In December 2023 and February 2024, NASA’s Juno spacecraft made extremely close flybys of Jupiter’s volcanic moon Io, getting within about 1,500 km (930 miles) of the surface and obtaining the first close-up images of the moon’s northern latitudes. Planetary scientists have now transformed the images collected during the flybys into animations that highlight two of Io’s most dramatic features: a mountain and an almost glass-smooth lake of cooling lava called Loki Patera.
The JunoCam instrument aboard NASA’s Juno spacecraft imaged Io, the most geologically active body in our Solar System, on February 3, 2024, from a distance of about 7,904 km (4,911 miles). Image credit: NASA / SwRI / MSSS.
“Io is simply littered with volcanoes, and we caught a few of them in action,” said Juno’s principal investigator Scott Bolton, director of the Space Science and Engineering Division at the Southwest Research Institute.
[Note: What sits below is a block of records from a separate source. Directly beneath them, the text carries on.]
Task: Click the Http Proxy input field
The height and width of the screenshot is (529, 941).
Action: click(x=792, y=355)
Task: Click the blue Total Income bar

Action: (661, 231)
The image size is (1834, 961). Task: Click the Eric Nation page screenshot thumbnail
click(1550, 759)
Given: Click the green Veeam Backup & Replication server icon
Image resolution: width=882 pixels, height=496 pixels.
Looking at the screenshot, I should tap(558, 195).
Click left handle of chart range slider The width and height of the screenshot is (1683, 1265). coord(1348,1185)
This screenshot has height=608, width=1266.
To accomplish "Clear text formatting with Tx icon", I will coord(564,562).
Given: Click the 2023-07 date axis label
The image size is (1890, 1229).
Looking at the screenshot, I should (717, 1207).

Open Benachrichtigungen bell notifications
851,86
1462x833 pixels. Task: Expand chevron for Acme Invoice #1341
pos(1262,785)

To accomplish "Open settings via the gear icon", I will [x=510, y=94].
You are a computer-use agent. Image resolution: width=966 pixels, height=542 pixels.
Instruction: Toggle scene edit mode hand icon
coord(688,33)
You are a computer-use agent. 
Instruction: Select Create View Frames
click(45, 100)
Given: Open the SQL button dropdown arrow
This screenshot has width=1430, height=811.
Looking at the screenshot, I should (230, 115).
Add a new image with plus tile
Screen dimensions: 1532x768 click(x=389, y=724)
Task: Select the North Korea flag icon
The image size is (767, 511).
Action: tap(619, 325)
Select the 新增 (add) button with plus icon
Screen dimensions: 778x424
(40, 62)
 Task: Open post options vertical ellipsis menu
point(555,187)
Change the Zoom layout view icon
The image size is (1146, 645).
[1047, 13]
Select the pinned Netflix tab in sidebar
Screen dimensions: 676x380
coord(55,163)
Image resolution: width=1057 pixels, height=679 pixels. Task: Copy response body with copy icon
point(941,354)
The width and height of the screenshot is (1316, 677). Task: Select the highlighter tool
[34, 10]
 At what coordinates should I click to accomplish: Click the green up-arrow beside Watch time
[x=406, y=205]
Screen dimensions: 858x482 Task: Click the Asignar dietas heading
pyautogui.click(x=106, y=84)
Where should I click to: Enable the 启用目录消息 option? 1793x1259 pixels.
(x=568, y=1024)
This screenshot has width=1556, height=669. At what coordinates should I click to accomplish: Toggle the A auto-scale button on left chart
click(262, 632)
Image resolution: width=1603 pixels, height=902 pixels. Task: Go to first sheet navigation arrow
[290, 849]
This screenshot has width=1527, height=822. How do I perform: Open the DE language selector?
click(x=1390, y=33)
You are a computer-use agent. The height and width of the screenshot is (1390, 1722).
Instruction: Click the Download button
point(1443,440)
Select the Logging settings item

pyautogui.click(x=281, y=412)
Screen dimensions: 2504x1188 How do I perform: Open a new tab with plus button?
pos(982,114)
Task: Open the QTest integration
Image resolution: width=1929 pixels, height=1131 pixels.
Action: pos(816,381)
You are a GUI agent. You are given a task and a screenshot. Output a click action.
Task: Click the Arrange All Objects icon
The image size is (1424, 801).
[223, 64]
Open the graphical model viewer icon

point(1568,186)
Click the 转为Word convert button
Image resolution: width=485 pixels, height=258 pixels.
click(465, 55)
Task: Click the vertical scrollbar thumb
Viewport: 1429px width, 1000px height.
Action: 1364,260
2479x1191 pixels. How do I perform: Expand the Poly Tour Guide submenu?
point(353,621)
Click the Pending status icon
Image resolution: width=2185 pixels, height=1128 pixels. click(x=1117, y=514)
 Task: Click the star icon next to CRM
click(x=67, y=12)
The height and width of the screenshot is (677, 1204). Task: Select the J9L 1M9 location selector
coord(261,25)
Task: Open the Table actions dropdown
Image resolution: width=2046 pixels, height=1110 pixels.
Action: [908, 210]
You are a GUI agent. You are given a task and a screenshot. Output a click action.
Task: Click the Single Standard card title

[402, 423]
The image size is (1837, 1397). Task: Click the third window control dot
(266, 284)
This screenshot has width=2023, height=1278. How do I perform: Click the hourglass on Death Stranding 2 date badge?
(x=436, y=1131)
“We also got some great close-ups and other data on a 200-km- (127-mile-) long lava lake called Loki Patera.”
“There is amazing detail showing these crazy islands embedded in the middle of a potentially magma lake rimmed with hot lava.”
“The specular reflection our instruments recorded of the lake suggests parts of Io’s surface are as smooth as glass, reminiscent of volcanically created obsidian glass on Earth.”
Maps generated with data collected by Juno’s Microwave Radiometer (MWR) instrument reveal Io not only has a surface that is relatively smooth compared to Jupiter’s other Galilean moons, but also has poles that are colder than middle latitudes.
During Juno’s extended mission, the spacecraft flies closer to the north pole of Jupiter with each pass.
This changing orientation allows the MWR instrument to improve its resolution of Jupiter’s northern polar cyclones.
The data allow multiwavelength comparisons of the poles, revealing that not all polar cyclones are created equal.
“Perhaps most striking example of this disparity can be found with the central cyclone at Jupiter’s north pole,” said Juno’s project scientist Dr. Steve Levin, a researcher at NASA’s Jet Propulsion Laboratory.
“It is clearly visible in both infrared and visible light images, but its microwave signature is nowhere near as strong as other nearby storms.”
“This tells us that its subsurface structure must be very different from these other cyclones.”
“The MWR team continues to collect more and better microwave data with every orbit, so we anticipate developing a more detailed 3D map of these intriguing polar storms.”